===== Recorded information
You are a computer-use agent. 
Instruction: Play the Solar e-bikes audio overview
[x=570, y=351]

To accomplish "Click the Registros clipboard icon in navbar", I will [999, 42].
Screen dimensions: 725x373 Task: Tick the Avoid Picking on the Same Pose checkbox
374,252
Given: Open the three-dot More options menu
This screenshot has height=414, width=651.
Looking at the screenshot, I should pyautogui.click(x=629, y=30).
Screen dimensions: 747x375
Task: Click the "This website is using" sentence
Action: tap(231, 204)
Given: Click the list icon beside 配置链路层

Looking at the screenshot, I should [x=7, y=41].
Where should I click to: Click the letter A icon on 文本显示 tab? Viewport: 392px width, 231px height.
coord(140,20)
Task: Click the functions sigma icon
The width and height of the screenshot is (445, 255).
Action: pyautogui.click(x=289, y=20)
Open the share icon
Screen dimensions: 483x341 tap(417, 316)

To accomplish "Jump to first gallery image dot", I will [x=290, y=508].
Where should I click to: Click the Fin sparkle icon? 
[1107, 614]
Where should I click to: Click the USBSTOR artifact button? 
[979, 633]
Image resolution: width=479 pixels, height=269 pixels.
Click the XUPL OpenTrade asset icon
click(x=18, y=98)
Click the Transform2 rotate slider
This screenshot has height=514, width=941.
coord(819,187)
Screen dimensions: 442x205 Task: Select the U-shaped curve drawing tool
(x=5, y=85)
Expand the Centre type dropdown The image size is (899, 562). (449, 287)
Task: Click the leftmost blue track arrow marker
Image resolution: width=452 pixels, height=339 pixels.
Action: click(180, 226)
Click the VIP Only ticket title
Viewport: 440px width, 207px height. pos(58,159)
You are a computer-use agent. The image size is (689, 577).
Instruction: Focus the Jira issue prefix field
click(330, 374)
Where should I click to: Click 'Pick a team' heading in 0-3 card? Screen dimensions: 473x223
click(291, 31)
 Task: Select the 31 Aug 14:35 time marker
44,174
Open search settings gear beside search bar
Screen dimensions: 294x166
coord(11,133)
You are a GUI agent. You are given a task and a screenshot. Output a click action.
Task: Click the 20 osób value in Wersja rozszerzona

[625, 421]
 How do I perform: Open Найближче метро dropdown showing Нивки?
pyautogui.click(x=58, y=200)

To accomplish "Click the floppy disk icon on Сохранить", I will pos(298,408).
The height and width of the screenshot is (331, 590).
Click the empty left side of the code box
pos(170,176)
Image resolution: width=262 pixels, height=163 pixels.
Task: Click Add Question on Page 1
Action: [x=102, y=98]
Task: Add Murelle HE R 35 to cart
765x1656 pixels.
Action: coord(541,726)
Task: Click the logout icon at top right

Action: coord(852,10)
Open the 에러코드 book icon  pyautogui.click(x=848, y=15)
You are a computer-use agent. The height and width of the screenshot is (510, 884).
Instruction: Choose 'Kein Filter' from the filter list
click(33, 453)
==========
◆ What the task asks:
Restate the material word for word, keeping every line intact.

◆ Written answer:
You are a computer-use agent. 
Instruction: Play the Solar e-bikes audio overview
[x=570, y=351]

To accomplish "Click the Registros clipboard icon in navbar", I will [999, 42].
Screen dimensions: 725x373 Task: Tick the Avoid Picking on the Same Pose checkbox
374,252
Given: Open the three-dot More options menu
This screenshot has height=414, width=651.
Looking at the screenshot, I should pyautogui.click(x=629, y=30).
Screen dimensions: 747x375
Task: Click the "This website is using" sentence
Action: tap(231, 204)
Given: Click the list icon beside 配置链路层

Looking at the screenshot, I should [x=7, y=41].
Where should I click to: Click the letter A icon on 文本显示 tab? Viewport: 392px width, 231px height.
coord(140,20)
Task: Click the functions sigma icon
The width and height of the screenshot is (445, 255).
Action: pyautogui.click(x=289, y=20)
Open the share icon
Screen dimensions: 483x341 tap(417, 316)

To accomplish "Jump to first gallery image dot", I will [x=290, y=508].
Where should I click to: Click the Fin sparkle icon? 
[1107, 614]
Where should I click to: Click the USBSTOR artifact button? 
[979, 633]
Image resolution: width=479 pixels, height=269 pixels.
Click the XUPL OpenTrade asset icon
click(x=18, y=98)
Click the Transform2 rotate slider
This screenshot has height=514, width=941.
coord(819,187)
Screen dimensions: 442x205 Task: Select the U-shaped curve drawing tool
(x=5, y=85)
Expand the Centre type dropdown The image size is (899, 562). (449, 287)
Task: Click the leftmost blue track arrow marker
Image resolution: width=452 pixels, height=339 pixels.
Action: click(180, 226)
Click the VIP Only ticket title
Viewport: 440px width, 207px height. pos(58,159)
You are a computer-use agent. The image size is (689, 577).
Instruction: Focus the Jira issue prefix field
click(330, 374)
Where should I click to: Click 'Pick a team' heading in 0-3 card? Screen dimensions: 473x223
click(291, 31)
 Task: Select the 31 Aug 14:35 time marker
44,174
Open search settings gear beside search bar
Screen dimensions: 294x166
coord(11,133)
You are a GUI agent. You are given a task and a screenshot. Output a click action.
Task: Click the 20 osób value in Wersja rozszerzona

[625, 421]
 How do I perform: Open Найближче метро dropdown showing Нивки?
pyautogui.click(x=58, y=200)

To accomplish "Click the floppy disk icon on Сохранить", I will pos(298,408).
The height and width of the screenshot is (331, 590).
Click the empty left side of the code box
pos(170,176)
Image resolution: width=262 pixels, height=163 pixels.
Task: Click Add Question on Page 1
Action: [x=102, y=98]
Task: Add Murelle HE R 35 to cart
765x1656 pixels.
Action: coord(541,726)
Task: Click the logout icon at top right

Action: coord(852,10)
Open the 에러코드 book icon  pyautogui.click(x=848, y=15)
You are a computer-use agent. The height and width of the screenshot is (510, 884).
Instruction: Choose 'Kein Filter' from the filter list
click(33, 453)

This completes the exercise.